Our diagnostic uses IHC of tumor biopsies, a well-established technology performed routinely in clinical pathology laboratories worldwide. This ensures rapid adoption of the diagnostic and facilitates patient access to our therapy. In IHC, an antibody directed against a specific target is used to detect this target following tissue fixation in formalin and paraffin embedding. The innovation of our diagnostic is the selection of the original mouse monoclonal ADP2 as lead IHC antibody. ADP2 detects ADAM8 with high specificity and sensitivity under IHC conditions. It also shares the same epitope as AD100, a safety feature, which ensures only cancers confirmed to express this epitope will be treated. A prototype diagnostic assay based on ADP2 has been developed and is now undergoing extensive pre-clinical validation with breast cancer patient samples.
In the future, we plan on expanding beyond TNBC to all breast cancers and to other solid oncology indications driven by ADAM8, including stomach, colon, lung, liver and pancreatic cancers (Ishikawa 2004; Zhang 2013; Huang; Valkovskaya 2007).
Romagnoli M, Mineva ND, Polmear M, Conrad C, Srinivasan S, Loussouarn D, Barille-Nion S, Georgakoudi I, Dagg A, McDermott EW, Duffy MJ, McGowan PM, Schlomann U, Parsons M, Bartsch JW, Sonenshein GE: ADAM8 expression in invasive breast cancer promotes tumor dissemination and metastasis. EMBO Mol Med 2014, 6(2):278-294.
Ishikawa N, Daigo Y, Yasui W, Inai K, Nishimura H, Tsuchiya E, Kohno N, Nakamura Y: ADAM8 as a novel serological and histochemical marker for lung cancer. Clin Cancer Res 2004, 10(24):8363-8370.

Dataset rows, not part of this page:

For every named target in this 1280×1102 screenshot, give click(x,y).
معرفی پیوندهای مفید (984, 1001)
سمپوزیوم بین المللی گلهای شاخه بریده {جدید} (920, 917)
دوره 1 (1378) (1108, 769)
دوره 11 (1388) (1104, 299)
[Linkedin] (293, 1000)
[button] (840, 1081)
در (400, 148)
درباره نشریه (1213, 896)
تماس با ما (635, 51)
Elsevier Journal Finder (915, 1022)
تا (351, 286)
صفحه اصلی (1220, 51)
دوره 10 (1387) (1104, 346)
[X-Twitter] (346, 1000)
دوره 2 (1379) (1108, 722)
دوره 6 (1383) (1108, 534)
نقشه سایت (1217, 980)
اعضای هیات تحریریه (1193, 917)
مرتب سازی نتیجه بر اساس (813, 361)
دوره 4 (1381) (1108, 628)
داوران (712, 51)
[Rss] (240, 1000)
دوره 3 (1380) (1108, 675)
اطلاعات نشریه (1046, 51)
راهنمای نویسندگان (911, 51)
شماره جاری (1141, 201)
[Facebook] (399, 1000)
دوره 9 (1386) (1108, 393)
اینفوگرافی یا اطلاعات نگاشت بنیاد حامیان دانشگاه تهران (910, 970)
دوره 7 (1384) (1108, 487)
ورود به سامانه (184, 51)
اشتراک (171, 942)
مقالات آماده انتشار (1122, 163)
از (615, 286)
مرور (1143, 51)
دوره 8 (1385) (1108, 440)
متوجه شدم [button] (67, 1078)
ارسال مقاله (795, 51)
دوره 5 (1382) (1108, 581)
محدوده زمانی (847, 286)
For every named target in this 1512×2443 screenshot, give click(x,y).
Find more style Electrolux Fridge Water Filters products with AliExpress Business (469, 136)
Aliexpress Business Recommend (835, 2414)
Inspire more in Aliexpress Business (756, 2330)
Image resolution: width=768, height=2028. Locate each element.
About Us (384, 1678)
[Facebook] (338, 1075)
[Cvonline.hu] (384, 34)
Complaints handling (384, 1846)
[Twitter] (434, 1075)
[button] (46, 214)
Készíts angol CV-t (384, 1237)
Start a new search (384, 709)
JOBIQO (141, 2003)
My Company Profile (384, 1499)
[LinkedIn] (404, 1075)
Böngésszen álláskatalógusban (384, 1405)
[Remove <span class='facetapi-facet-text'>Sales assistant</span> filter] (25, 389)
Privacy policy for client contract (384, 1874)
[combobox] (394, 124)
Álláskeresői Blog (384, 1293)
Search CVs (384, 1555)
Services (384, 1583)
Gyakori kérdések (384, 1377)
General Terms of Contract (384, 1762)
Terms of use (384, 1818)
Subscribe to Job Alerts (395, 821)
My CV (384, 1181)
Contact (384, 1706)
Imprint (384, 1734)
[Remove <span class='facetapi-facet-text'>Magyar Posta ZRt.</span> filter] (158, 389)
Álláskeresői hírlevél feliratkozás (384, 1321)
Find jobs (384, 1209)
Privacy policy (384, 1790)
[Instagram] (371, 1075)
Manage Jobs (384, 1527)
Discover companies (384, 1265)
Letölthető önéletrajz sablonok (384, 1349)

Zhang Y, Zha TZ, Hu BS, Jiang C, Ge ZJ, Zhang K, Tan YF: High expression of ADAM8 correlates with poor prognosis in hepatocellular carcinoma. Surgeon 2013, 11(2):67-71.
Huang J, Bai Y, Huo L, Xiao J, Fan X, Yang Z, Chen H, Yang Z: Upregulation of a disintegrin and metalloprotease 8 is associated with progression and prognosis of patients with gastric cancer. Transl Res 2015, 166(6):602-613.
Valkovskaya N, Kayed H, Felix K, Hartmann D, Giese NA, Osinsky SP, Friess H, Kleeff J: ADAM8 expression is associated with increased invasiveness and reduced patient survival in pancreatic cancer. Journal of cellular and molecular medicine 2007, 11(5):1162-1174.